Oh goodness, for functional people, and it'll be HR, it'll be safety, it'll be, you know, any of the engineering functions, any of that kind of stuff, if companies would recognize that the people who we're all trying to serve are the frontline to make things easier and better for them, then it would be almost something you would build in is a month just on the job before you go into your role.

So that would be something that I would have done differently, I would've almost negotiated that.

- It would be a good onboarding practice for most roles really. So, how can our listeners...if they're interested in some of the topics that you've talked about and realizing that the idea of HROs is not new, but if they want to learn more, where would you steer them towards, books or websites or anything like that?
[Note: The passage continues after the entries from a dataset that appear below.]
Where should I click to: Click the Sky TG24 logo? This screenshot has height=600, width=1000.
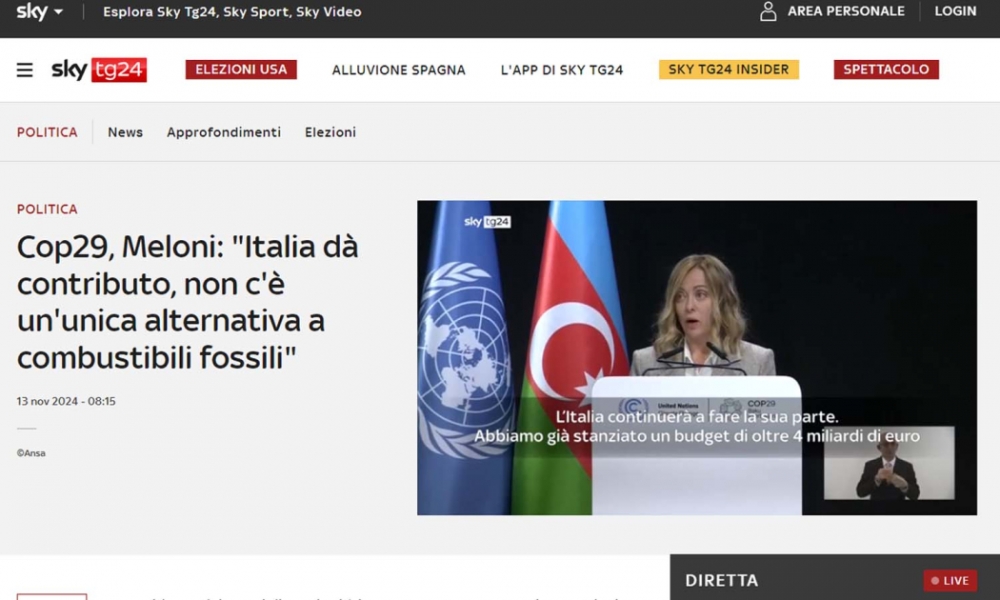coord(99,70)
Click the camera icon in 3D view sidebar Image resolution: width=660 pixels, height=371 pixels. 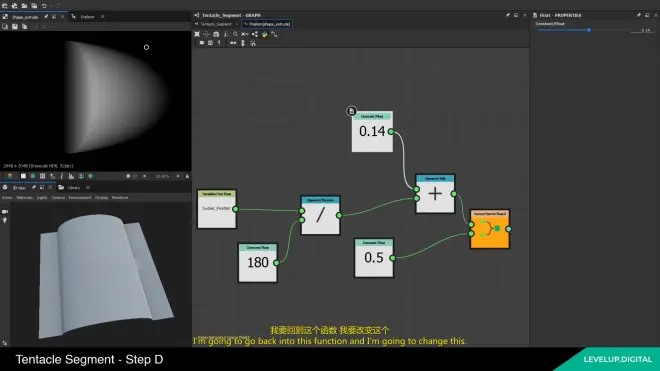coord(5,211)
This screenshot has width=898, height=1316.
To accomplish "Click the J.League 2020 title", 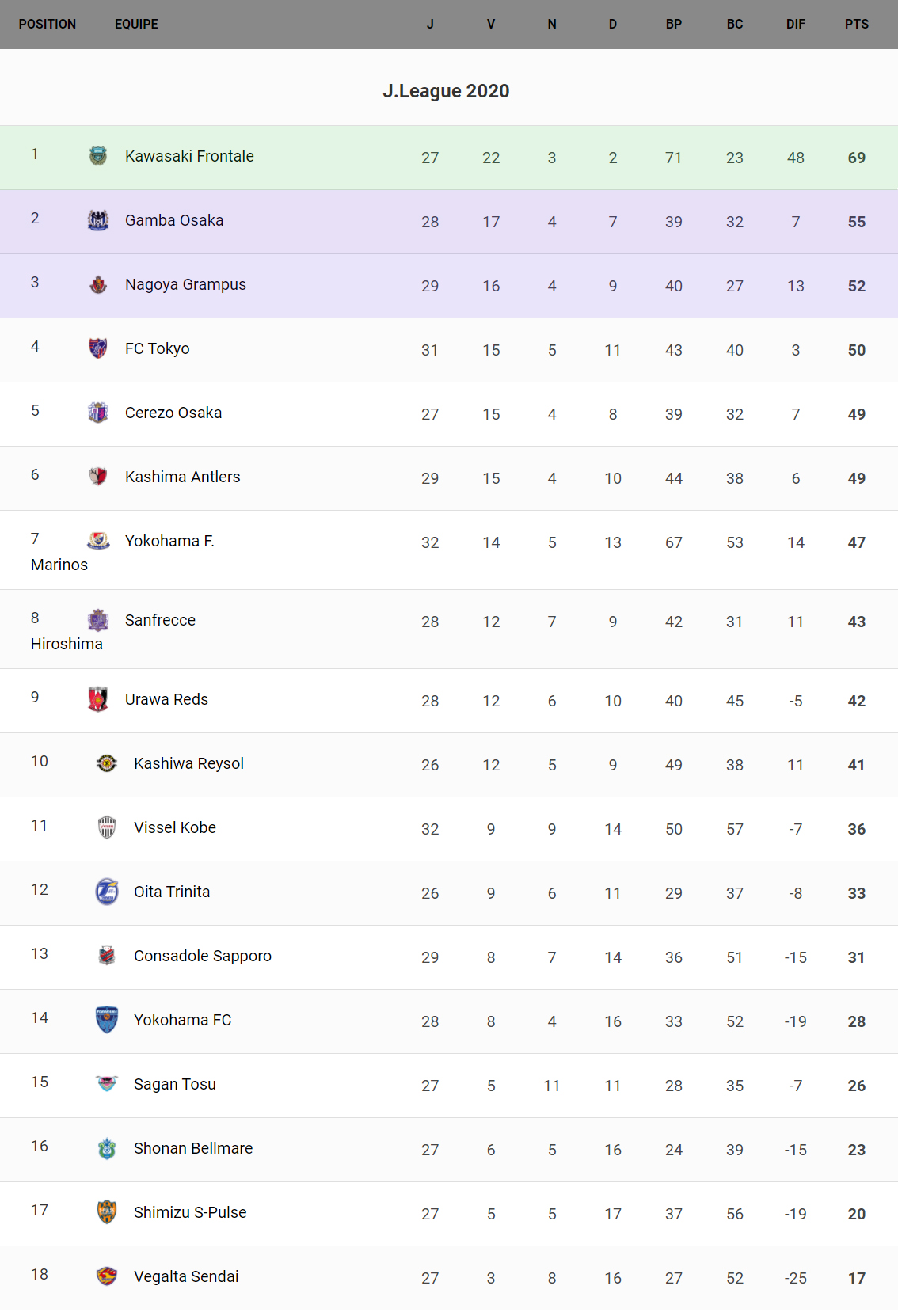I will tap(446, 91).
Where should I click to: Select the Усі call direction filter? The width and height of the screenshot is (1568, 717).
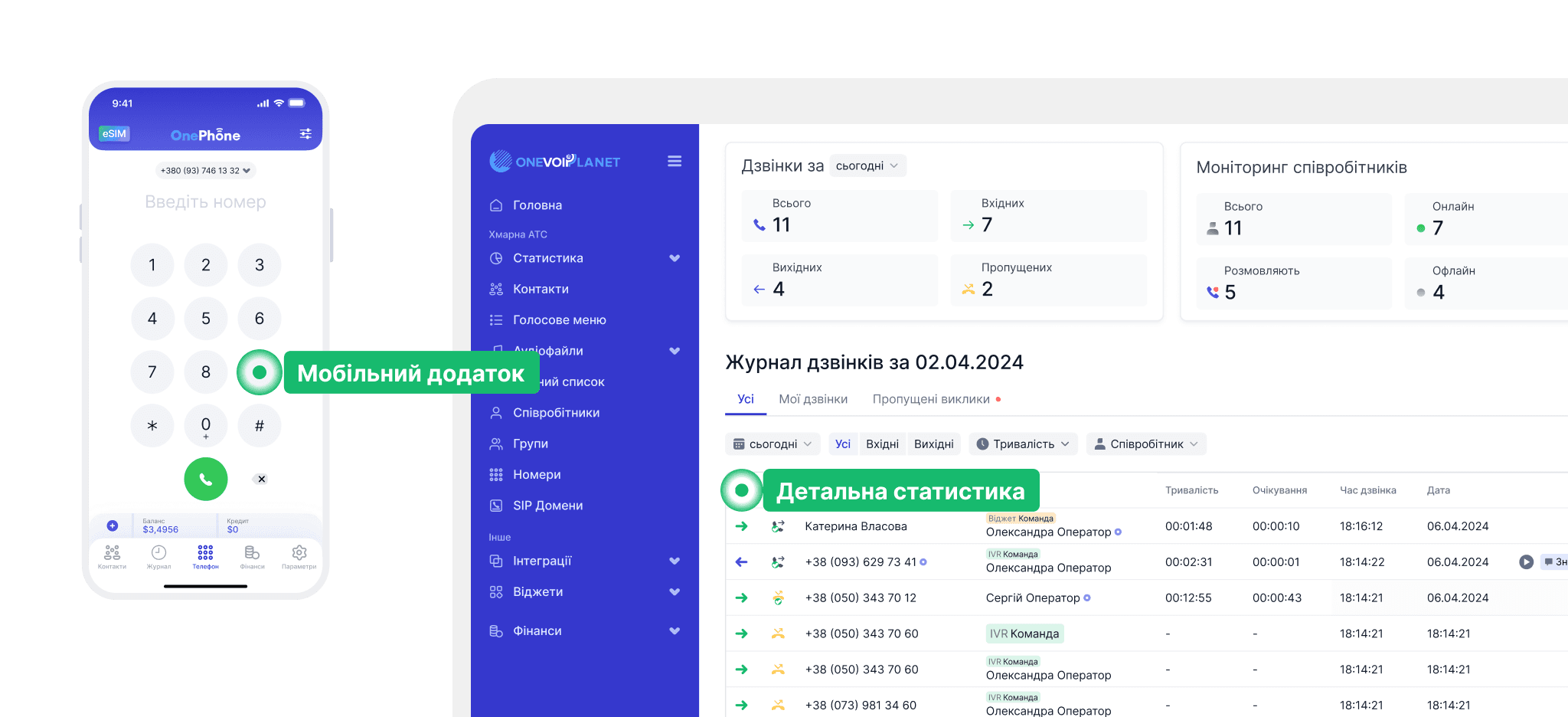(x=842, y=444)
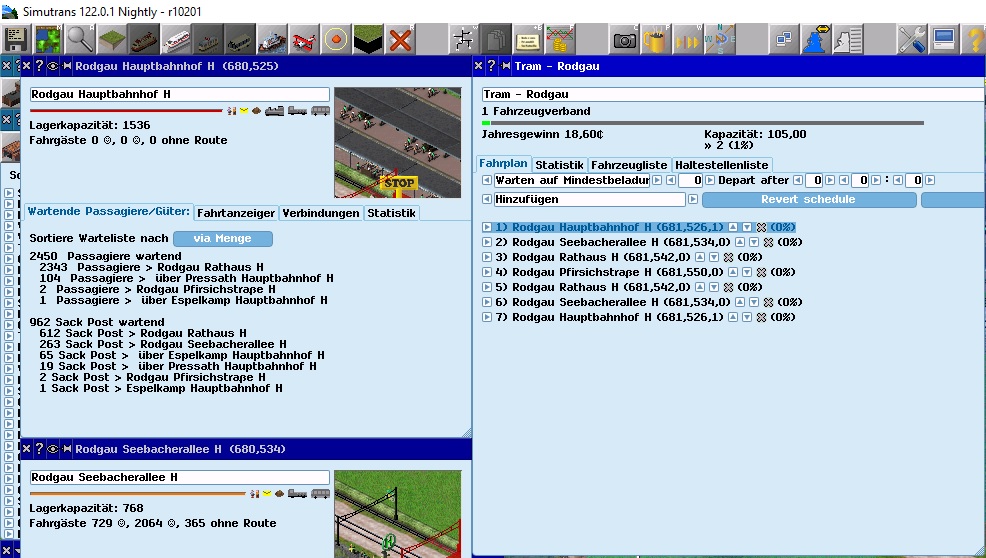Screen dimensions: 986x558
Task: Take a screenshot with the camera icon
Action: click(625, 40)
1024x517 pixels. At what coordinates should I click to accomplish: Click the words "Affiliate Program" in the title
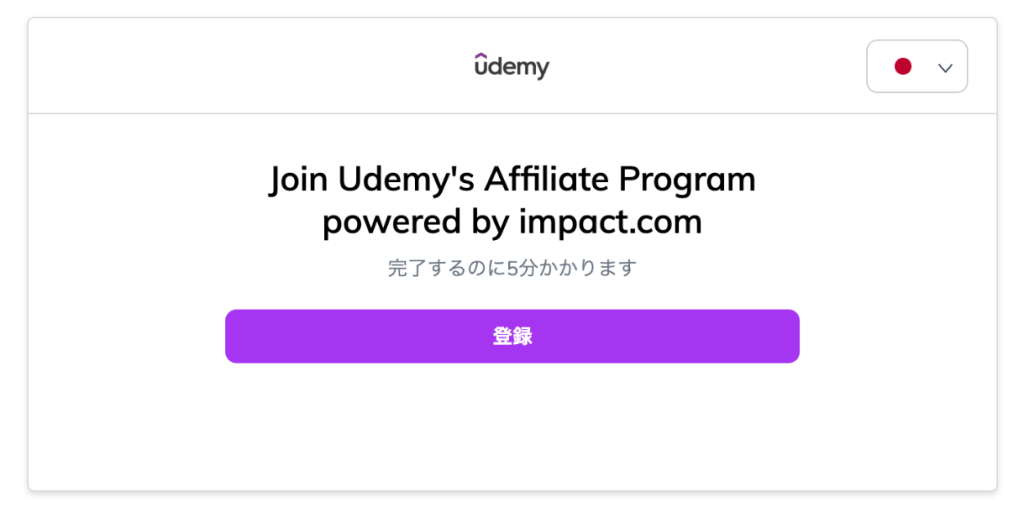click(x=620, y=180)
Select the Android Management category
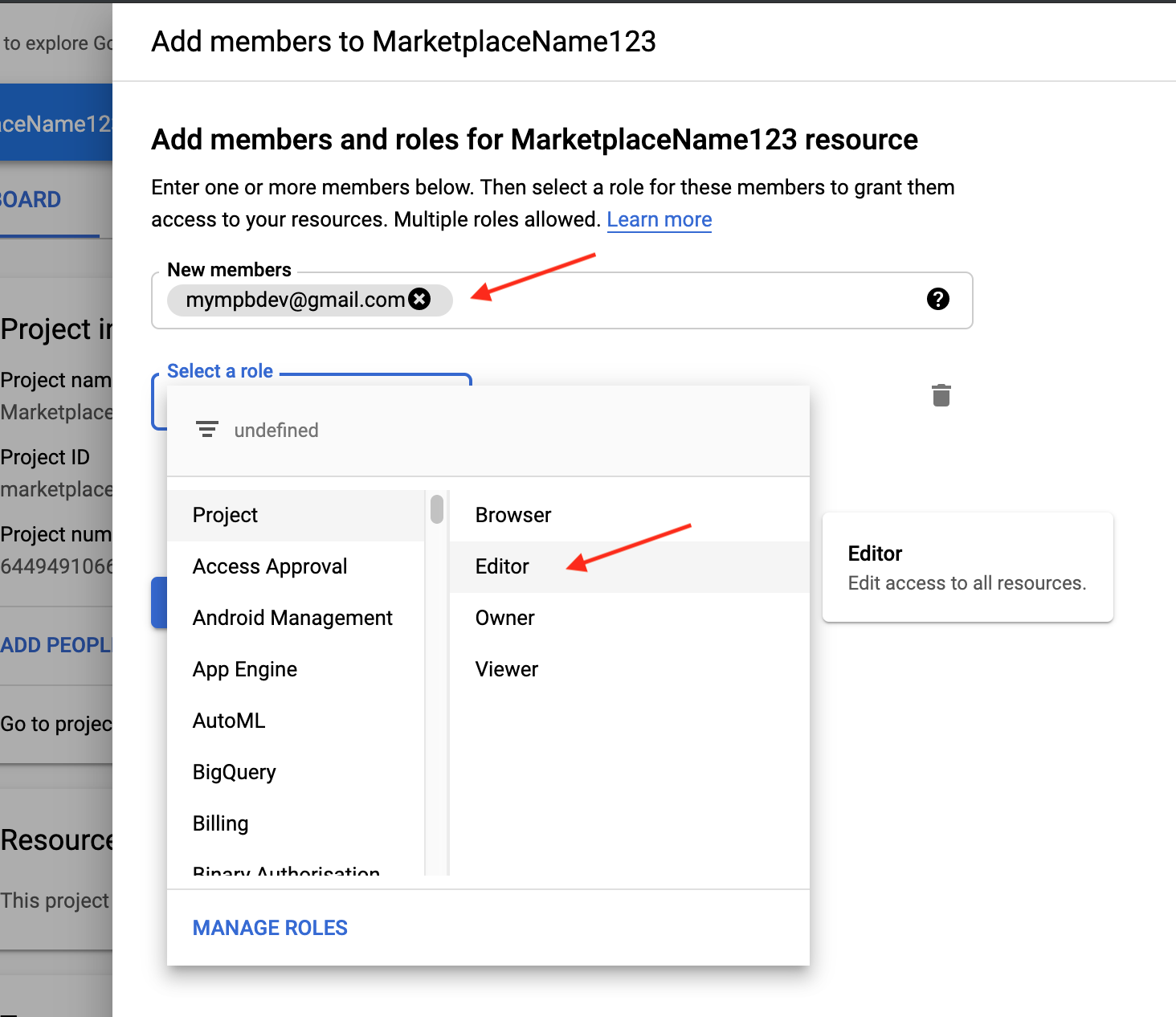The image size is (1176, 1017). pos(292,618)
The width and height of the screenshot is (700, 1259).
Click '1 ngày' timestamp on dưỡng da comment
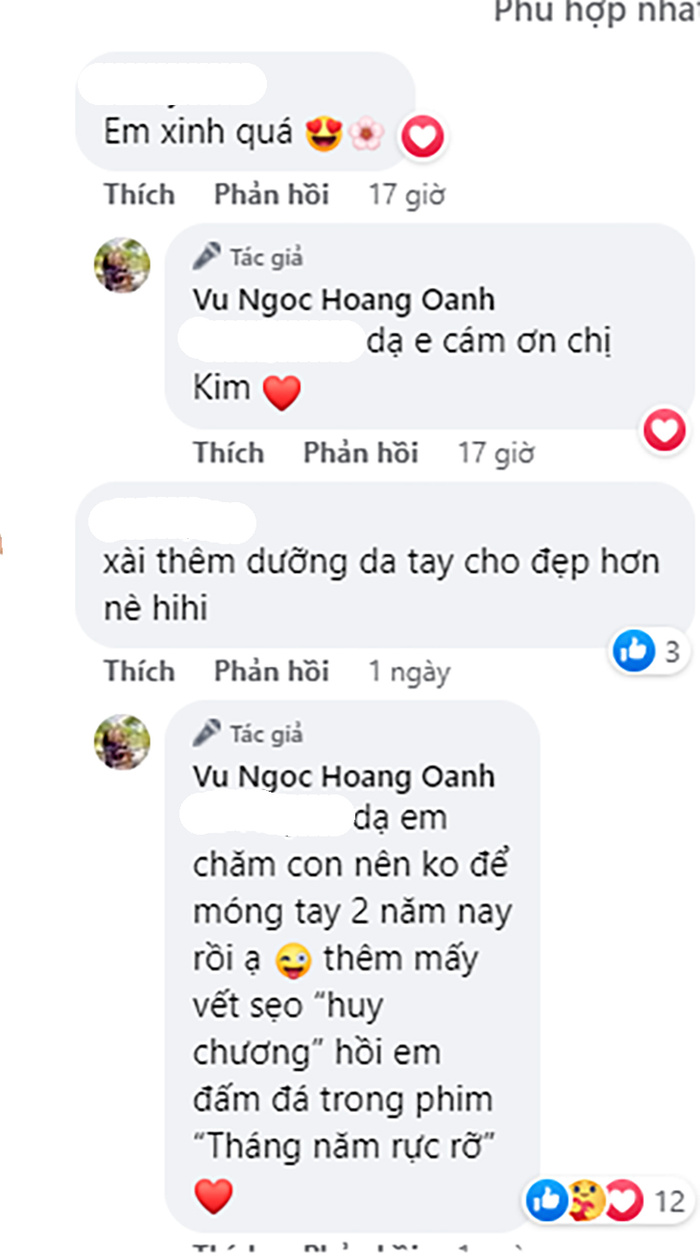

- I'd definitely steer them towards any of Andrew Hopkins stuff, Prof. Andrew Hopkins out of Australian National Uni in Australia. But there's also an awesome book called "Extreme Operational Excellence," it's the U.S. Navy, and it's by Matthew DiGeronimo and Bob Koonce.

And it's pretty new, actually. It's only a few years old, but it's such a good book. You know, what I love about it, Mary, is it's all practices. It just takes you through all the practices they use in the organization to really actually get high excellence, but it's all HRO theory, it's just beautiful.

- If our listeners wanted to reach out to you, where could they find you on the web?

- Yeah, I'm on LinkedIn. And also I work for Brady Heywood, so you can just jump on our website, bradyheywood.com.au, and check us out, or we speak quite a bit around the country and overseas. So, yeah, you can come and listen to one of our stories around big failures and then we usually dissect those afterwards and talk about the systems issues and the learnings out of those.

- Good. And we'll have those linked in the description. Well, that's a wrap for today's discussion. Thanks for listening, listeners, and don't forget to rate, review, and share the podcast. And we, me and listeners, appreciate your time and insights, Jodi.

- Thank you very much. Appreciate the offer and the opportunity.

- And my thanks to the "Safety Labs by Slice" team, highly reliable since the beginning. Bye for now.